SELFISH

With wonderment I began to see for the first time how truly selfish I was. Now the question was; what was I going to do about it?

Today’s Reading: Deuteronomy 17; Psalm 104; Isaiah 44; Revelation 14

Then I saw another angel flying in midair, and he had the eternal gospel to proclaim to those who live on the earth—to every nation, tribe, language and people. He said in a loud voice, “Fear God and give him glory, because the hour of his judgment has come. Worship him who made the heavens, the earth, the sea and the springs of water.” A second angel followed and said, “’Fallen! Fallen is Babylon the Great,’ which made all the nations drink the maddening wine of her adulteries.-Revelation 14:6-8

The Book of Revelation is mystical and strange, but there is no mystery that it proclaims the glory of God over all. And like the entire Bible, it draws constant attention to God’s holiness and the importance of seeking restoration with God before the final day of judgement.

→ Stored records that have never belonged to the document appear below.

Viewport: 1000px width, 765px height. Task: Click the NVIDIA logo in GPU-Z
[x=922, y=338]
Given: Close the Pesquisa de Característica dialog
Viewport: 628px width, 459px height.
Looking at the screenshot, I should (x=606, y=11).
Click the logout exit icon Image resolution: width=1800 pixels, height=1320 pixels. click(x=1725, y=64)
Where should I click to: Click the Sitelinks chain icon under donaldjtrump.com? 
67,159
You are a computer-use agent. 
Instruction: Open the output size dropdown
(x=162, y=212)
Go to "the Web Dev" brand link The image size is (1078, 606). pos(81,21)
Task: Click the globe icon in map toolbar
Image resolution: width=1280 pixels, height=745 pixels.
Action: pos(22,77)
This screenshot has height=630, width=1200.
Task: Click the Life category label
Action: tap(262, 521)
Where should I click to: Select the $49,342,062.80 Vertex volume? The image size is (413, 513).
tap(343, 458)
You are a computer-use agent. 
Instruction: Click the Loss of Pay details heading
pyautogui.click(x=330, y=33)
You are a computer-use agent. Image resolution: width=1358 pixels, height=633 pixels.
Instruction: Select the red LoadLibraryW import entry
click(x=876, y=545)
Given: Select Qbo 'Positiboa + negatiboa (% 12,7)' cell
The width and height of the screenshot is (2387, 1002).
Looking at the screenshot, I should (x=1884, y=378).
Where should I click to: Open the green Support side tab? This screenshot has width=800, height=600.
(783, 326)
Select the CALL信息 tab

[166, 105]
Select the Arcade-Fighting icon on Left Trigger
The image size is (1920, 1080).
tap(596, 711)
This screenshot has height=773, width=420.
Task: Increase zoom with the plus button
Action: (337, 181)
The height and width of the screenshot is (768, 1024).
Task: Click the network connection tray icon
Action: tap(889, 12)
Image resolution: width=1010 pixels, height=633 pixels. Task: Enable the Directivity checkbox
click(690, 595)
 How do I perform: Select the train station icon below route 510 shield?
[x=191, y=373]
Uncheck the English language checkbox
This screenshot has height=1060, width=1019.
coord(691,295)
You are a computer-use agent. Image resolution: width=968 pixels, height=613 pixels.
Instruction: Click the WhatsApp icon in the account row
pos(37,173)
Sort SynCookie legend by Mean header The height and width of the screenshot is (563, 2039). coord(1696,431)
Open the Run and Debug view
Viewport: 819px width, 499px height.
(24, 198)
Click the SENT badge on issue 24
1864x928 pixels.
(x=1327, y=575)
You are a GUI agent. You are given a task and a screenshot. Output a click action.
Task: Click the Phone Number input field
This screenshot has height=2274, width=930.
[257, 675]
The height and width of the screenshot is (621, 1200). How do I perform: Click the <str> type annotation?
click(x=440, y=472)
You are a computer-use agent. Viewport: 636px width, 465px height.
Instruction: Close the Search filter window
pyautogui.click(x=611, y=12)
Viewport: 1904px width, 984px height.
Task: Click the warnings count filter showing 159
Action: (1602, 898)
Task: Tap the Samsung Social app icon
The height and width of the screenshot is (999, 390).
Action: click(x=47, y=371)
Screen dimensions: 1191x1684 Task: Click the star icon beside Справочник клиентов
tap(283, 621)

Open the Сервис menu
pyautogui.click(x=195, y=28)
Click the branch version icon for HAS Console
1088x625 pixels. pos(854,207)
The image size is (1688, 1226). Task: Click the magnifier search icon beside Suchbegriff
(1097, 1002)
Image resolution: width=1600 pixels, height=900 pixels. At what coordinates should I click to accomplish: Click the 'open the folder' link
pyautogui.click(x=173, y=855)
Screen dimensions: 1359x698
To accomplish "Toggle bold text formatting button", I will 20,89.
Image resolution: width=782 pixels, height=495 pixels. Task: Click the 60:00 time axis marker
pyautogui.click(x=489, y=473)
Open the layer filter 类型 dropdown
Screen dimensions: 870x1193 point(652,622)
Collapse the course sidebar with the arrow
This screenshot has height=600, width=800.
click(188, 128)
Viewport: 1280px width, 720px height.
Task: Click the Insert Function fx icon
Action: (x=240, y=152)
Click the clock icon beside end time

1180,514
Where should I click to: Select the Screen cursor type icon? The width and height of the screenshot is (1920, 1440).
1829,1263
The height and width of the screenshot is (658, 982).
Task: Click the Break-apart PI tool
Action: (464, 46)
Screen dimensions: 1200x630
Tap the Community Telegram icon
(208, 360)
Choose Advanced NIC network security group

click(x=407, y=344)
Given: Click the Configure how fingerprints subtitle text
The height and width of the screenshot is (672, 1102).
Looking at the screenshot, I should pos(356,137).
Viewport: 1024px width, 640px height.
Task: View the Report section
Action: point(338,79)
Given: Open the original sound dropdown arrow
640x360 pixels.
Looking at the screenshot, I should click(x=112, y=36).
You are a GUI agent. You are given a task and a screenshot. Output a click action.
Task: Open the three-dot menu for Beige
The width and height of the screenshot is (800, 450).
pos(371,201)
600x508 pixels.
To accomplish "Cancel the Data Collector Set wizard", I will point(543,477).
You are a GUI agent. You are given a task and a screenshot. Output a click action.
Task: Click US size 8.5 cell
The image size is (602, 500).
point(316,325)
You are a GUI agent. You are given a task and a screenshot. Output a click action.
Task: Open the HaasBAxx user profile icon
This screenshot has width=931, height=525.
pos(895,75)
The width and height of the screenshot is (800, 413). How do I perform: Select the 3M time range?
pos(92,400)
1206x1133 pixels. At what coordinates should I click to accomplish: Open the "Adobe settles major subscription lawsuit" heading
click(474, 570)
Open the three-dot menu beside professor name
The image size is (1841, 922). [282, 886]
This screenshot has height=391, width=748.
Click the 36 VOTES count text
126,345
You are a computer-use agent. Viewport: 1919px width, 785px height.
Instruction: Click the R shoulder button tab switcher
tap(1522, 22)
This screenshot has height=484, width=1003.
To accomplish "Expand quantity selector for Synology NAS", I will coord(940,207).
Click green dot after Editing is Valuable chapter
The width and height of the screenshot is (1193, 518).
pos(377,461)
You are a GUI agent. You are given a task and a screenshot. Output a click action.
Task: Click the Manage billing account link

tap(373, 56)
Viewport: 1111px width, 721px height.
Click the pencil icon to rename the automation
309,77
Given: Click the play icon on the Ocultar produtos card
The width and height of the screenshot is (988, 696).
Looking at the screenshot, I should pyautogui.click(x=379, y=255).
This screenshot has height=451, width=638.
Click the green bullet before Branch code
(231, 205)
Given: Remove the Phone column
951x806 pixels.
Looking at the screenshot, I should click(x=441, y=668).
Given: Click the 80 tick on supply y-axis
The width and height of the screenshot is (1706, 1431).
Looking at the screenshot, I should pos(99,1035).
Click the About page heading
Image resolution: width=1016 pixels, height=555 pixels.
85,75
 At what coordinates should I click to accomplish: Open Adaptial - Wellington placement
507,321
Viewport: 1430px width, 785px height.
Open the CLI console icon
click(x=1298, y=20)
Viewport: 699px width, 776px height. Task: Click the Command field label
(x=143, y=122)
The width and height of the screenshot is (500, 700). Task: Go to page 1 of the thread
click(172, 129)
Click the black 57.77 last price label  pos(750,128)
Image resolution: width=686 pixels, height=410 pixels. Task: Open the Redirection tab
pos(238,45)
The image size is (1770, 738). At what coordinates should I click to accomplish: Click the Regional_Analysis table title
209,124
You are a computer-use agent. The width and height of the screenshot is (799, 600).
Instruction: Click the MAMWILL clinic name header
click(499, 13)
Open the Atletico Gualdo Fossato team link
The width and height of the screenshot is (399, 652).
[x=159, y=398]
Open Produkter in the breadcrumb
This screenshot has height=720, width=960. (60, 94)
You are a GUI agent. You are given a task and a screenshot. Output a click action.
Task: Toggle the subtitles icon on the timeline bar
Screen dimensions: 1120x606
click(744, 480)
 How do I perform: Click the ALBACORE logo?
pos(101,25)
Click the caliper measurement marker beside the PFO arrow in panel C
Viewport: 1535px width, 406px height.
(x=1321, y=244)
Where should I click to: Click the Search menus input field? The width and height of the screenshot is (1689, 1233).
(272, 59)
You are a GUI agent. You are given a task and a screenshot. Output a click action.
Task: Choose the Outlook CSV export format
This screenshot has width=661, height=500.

Lately I have wrestled with bad behavior of others which has both surprised and disappointed me. Fortunately, now, when I observe this “bad behavior,” I am learning to see myself, like in a mirror, one that I am not afraid to look at anymore.

You hypocrite, first take the plank out of your own eye, and then you will see clearly to remove the speck from your brother’s eye. -Matthew 7:5

In the interest of time, due to a crazy week of home improvement colliding with travel plans on both ends and lots of work related opportunity and challenge (as usual); I have selected a page from the epilogue of a book I hope to be releasing next year.

I am able to speak with authority about selfishness and self righteousness, because I have struggled with this disease my entire life, and still do. What I am certain of is this: anytime my focus is more on me than on God or others, I am heading for trouble. This happens time and time again. Fortunately I have been rescued by God, and in His power I have hope of restoration, through the blood of Jesus Christ.

God please grant me the faith and power to surrender my will to yours. Amen.

Here is a page from “Wisdom of The Hidden Places; A Search For God”

American writer John W. Gardner once wrote: “Self pity is easily the most destructive of the non-pharmaceutical narcotics; it gives pleasure and separates the victim from reality.” Eventually I came to see that any focus on self, unchecked, was profoundly destructive, the basis for all that was evil; the very foundation of sin! Slowly, over time, I began to emerge from the poisonous fog of self obsession, trying to escape the prison of my narcissism — my alternative reality.

I was a cultural Christian drowning in the spiritual hydraulic of my narcissism only to be rescued by a collaboration of principled atheists and agnostics, true believers and the Holy Spirit. God was everywhere, even in the places he was not invited or rejected. His Spirit didn’t have to be embraced or even acknowledged, but it couldn’t be denied.

My story is not the proclamation of personal holiness, or a testimony of some great spiritual achievement, it is rather a story about a lost boy who struggled to find the love of an earthly father, who wrestled with grief, personal power and other powers while learning how to love.

I found my Heavenly Father in the end, but in no way do I consider myself better than anyone I have met along the way — I remain a sinner. The difference is this — I have been set free from my slavery to sin and have chosen to follow the righteous path; and only in God’s power, not my own, did this journey became possible.(Romans 6:6)

Through my father’s struggles and mine; and in the struggles of my children to find their place with God, I learned who I was, and who I was meant to be. As I began to rest more and more in God’s perfect will, I was less inclined to over-reach for the things of this world. That’s when everything finally started to fall into place. The more I learned to trust God, the greater my peace and joy. Situations that had once caused anxiety were now turning into anticipated opportunities to see God’s hand in my life.